• **ASSIGNMENT A**: Reproduce the passage on the Hobbs algorithm between "In each case, identify" and "account for them.", inclusive.
• **ASSIGNMENT B**: Continue the Hobbs algorithm discussion from the point at which it stops.

(EXCERPTED TEXT)

Determining the referent of NP3.1 (He):
1. Start at NP3.1 (He)
2. Go up to S3 and traverse all unseen left branches
3. Determine that there are no unseen left branches along the path
4. Move to S2 and traverse it left to right
5. Propose and accept NP2.1 (He)
Thus, the Hobbs algorithm suggests that for these sentences:
He = He = John
it = a beautiful 1961 Ford Falcon
21.3 Hobbs (1977) cites the following examples from his corpus as being problematic
for his tree-search algorithm:
(21.94) The positions of pillars in one hall were marked by river boulders and a shaped
convex cushion of bronze that had served as their footings.
(21.95) They were at once assigned an important place among the scanty remains
which record the physical developments of the human race from the time of its
first appearance in Asia.


Chapter 21.

Computational Discourse
(21.96) Sites at which the coarse grey pottery of the Shang period has been discovered
do not extend far beyond the southernmost reach of the Yellow River, or
westward beyond its junction with the Wei.
(21.97) The thin, hard, black-burnished pottery, made in shapes of angular profile,
which archaeologists consider as the clearest hallmark of the Lung Shan
culture, developed in the east. The site from which it takes its name is in
Shantung. It is traced to the north-east as far as Liao-ning province.
(21.98) He had the duty of performing the national sacrifices to heaven and earth: his
role as source of honours and material rewards for services rendered by feudal
lords and ministers is commemorated in thousands of inscriptions made by the
recipients on bronze vessels which were eventually deposited in their graves.

In each case, identify the correct referent of the underlined pronoun and the one
that the algorithm will identify incorrectly. Discuss any factors that come into
play in determining the correct referent in each case, and the types of information
that might be necessary to account for them.
The full Hobbs algorithm requires a person/number check for each
NP proposed, and rejects ones that don’t match. However, the nine
step process presented in Section 21.6 doesn’t include this check, so
skipping the person/number check is permissable for this exercise.
The person/number check changes only one answer, as pointed out in
the response for (21.95).
21.94 The algorithm proposes river boulders and . . . bronze, river boulders, the positions and then pillars (the correct response). Excluding the first two probably requires more knowledge of conjoined noun phrases. Excluding positions probably requires recognizing that positions don’t have footings.
21.95 The algorithm proposes the physical developments and then the
human race (the correct response). Excluding the physical developments could be done using a number check, recognizing that
the singular its should not refer to the plural developments.
21.96 The algorithm proposes the southernmost reach and then the Yellow river (the correct response). Selecting the Yellow river probably requires some recognition of the tendency for parallel structures in conjoined phrases.

(End EXCERPTED TEXT)
(DATASET EXTRACT)

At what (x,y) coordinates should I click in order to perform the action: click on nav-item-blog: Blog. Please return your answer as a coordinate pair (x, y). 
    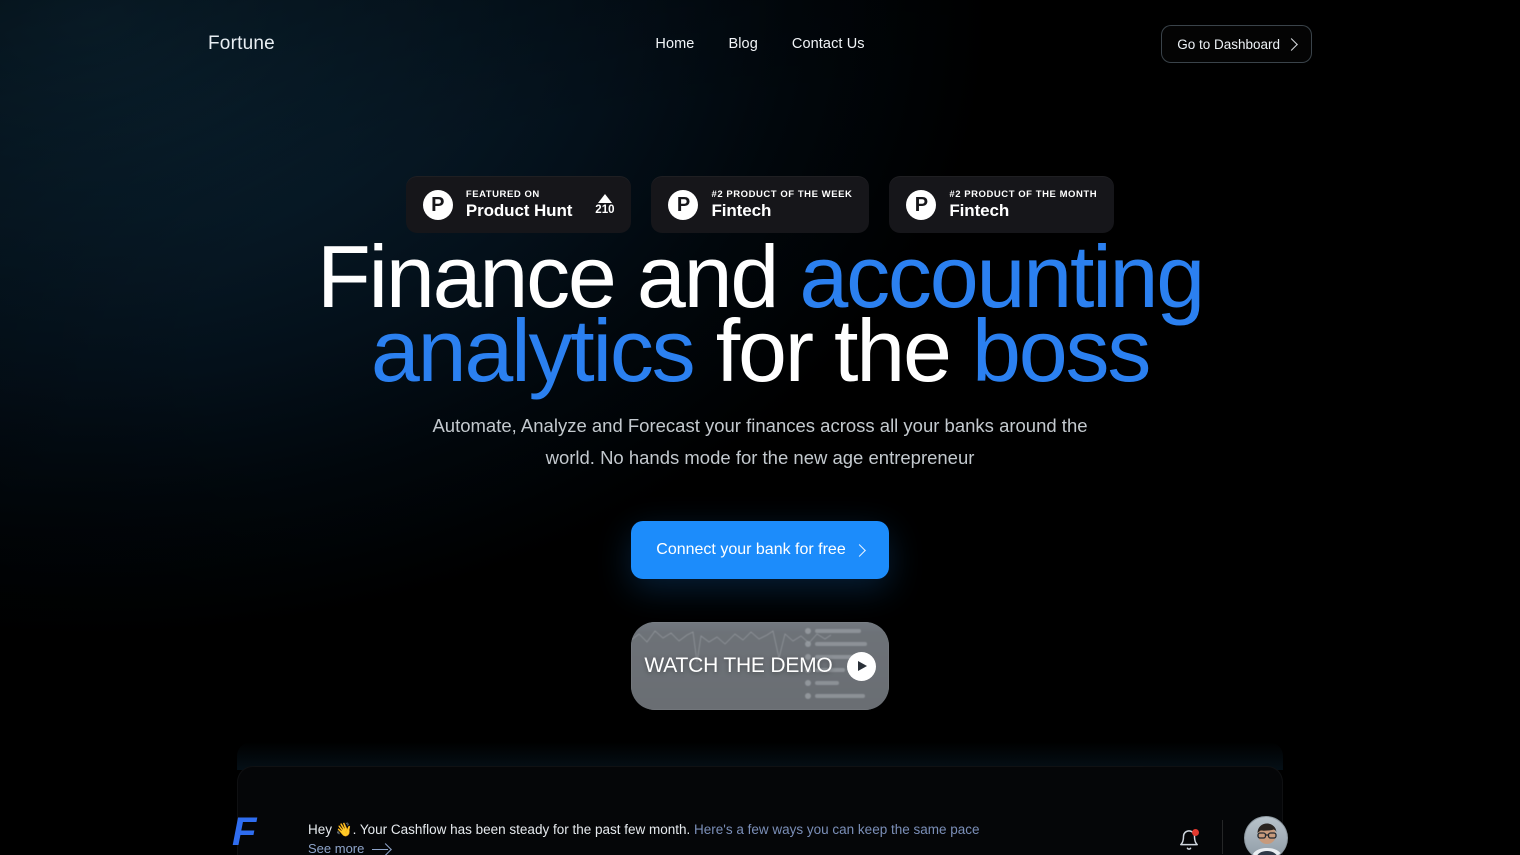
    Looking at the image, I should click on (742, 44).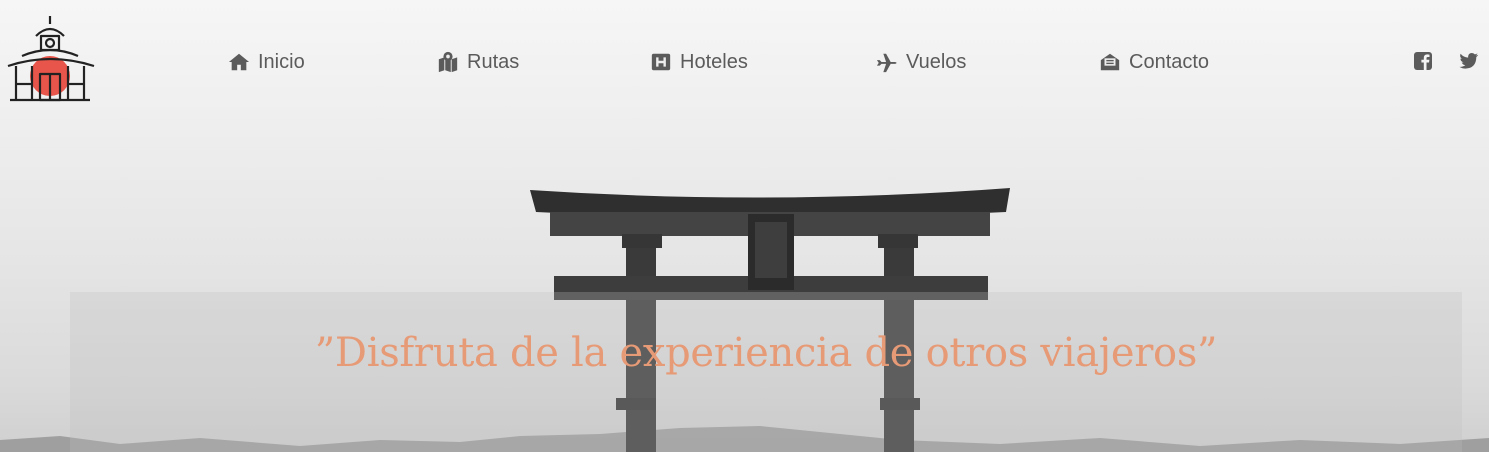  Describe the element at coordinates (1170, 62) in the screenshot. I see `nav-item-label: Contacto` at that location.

(End DATASET EXTRACT)
(DATASET EXTRACT)

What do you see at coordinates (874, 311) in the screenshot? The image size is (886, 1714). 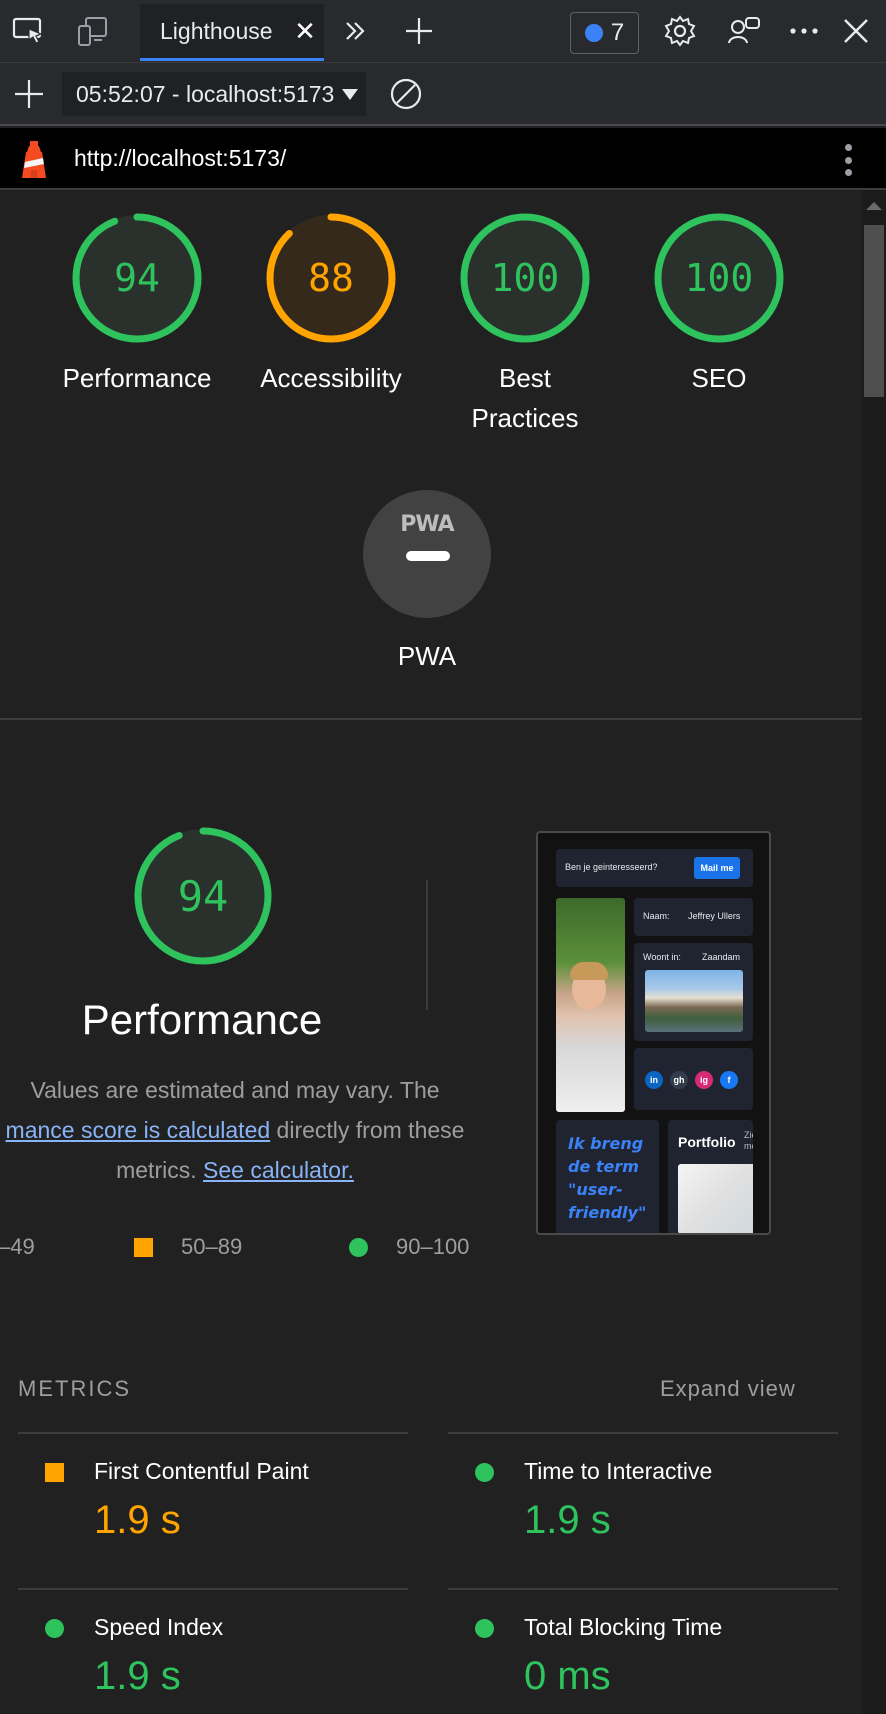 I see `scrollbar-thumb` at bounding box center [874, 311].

(End DATASET EXTRACT)

• **EXERCISE RESPONSE A**:
In each case, identify the correct referent of the underlined pronoun and the one
that the algorithm will identify incorrectly. Discuss any factors that come into
play in determining the correct referent in each case, and the types of information
that might be necessary to account for them.

• **EXERCISE RESPONSE B**:
21.97 For the first it, the algorithm proposes the site, Shantung, pottery,
the east, angular profile, the clearest hallmark, and finally the
Lung Shan culture (the correct response). Everything but Shantung could probably be excluded by recognizing that taking its
name requires something with a proper name. Shantung could
probably be excluded by recognizing that something can’t take
its name from itself.
For the second it, the algorithm proposes the site, Shantung
and then it (the correct response). Excluding the first two probably involves recognizing that cultures are traced, while sites and
Shantungs are not.

21.98 The algorithm proposes bronze vessels, thousands and then recipients (the correct response). Excluding the first two probably
involves recognizing that bronze vessels and thousands typically
do not own graves.
21.4 Implement the Hobbs algorithm. Test it on a sample of the Penn TreeBank. You
will need to modify the algorithm to deal with differences between the Hobbs
and TreeBank grammars.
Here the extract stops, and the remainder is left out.